My half goal: Lose 25 pounds. I’d like to lose about 50. Maybe more. But this concept of a half goal challenged me: the big one is too big and i keep avoiding it.
2. Data is a gift. “That’s all data is: a gift from yesterday to make tomorrow better.” If you don’t track it, or check the numbers, you’ll either inflate your own perception of success, or get overly discouraged because it doesn’t look or feel like you’re winning (when the data says you are).
3. “The day before done is terrifying.” I can attest to this. The number of times I’ve literally stopped or given up or run backwards or gotten sick before the ‘done’ day would be worrying except that it’s so common.
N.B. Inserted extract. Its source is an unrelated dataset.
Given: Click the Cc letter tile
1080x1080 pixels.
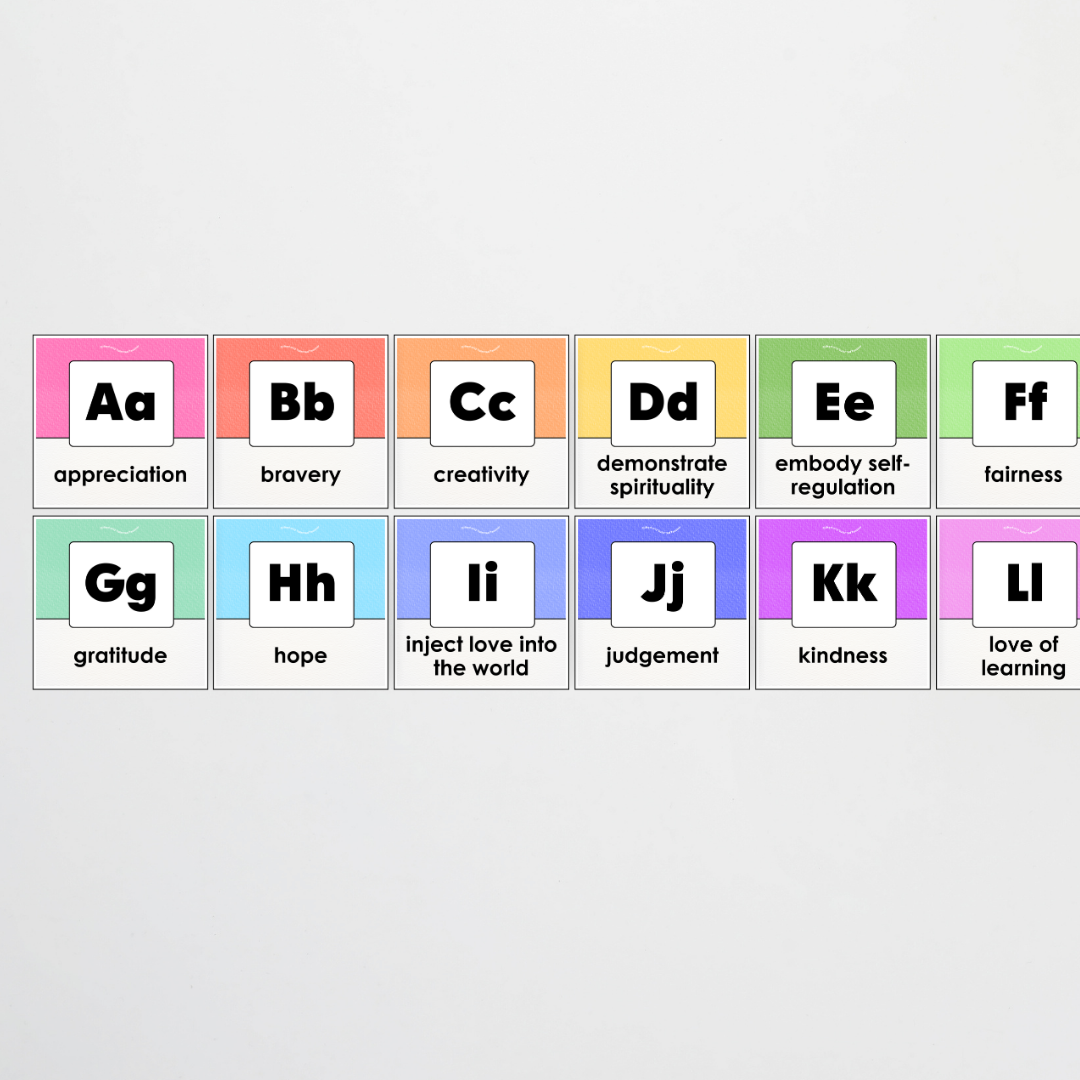Looking at the screenshot, I should [x=481, y=401].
I can power through a lot, but when I suddenly see the finish line ahead, I slow down. “You are inches away from finished and perfectionism knows it…into that space, perfectionism gets louder.
4. “Boats were built for water.” This means, don’t worry about what’s next. Part of the fear of finishing is starting to plan for the next thing – but what if you don’t know what that is? Don’t worry about that. If you’re building a boat, build it, and don’t worry yet about how to get it in the water and whether it will survive perfectly and what kind of storms you’ll have…build the boat. Get it out into the water.
5. The imagined feelings may not arrive. One of the let-downs with a big goal is how we imagine we’ll feel. I think I will be floating on a cloud of happiness, so proud and honoured, with ticker tape parades flung in my honour, waving like a queen to the right and the left. In reality the feelings can be ‘is this it?’ or ‘omw I am so tired’ or ‘huh…no one really noticed’. The line which struck me was “It won’t be perfect. It won’t. Not because you did something wrong but because life doesn’t work that way.” Perfectionism wants you to think you’re in movie; finishing reminds you of reality, and that can sometimes be a bit of a bump.
6. “A goal unfulfilled may grow dim, but it never goes dark.” If you’re thinking yep, this all resonates, guess I won’t really finish then….you will. Because if it’s a goal you have and it’s rooted deep into something you know or believe or want, it’s just dim right now. Never fully dark. And the slightest thing can bring the light back.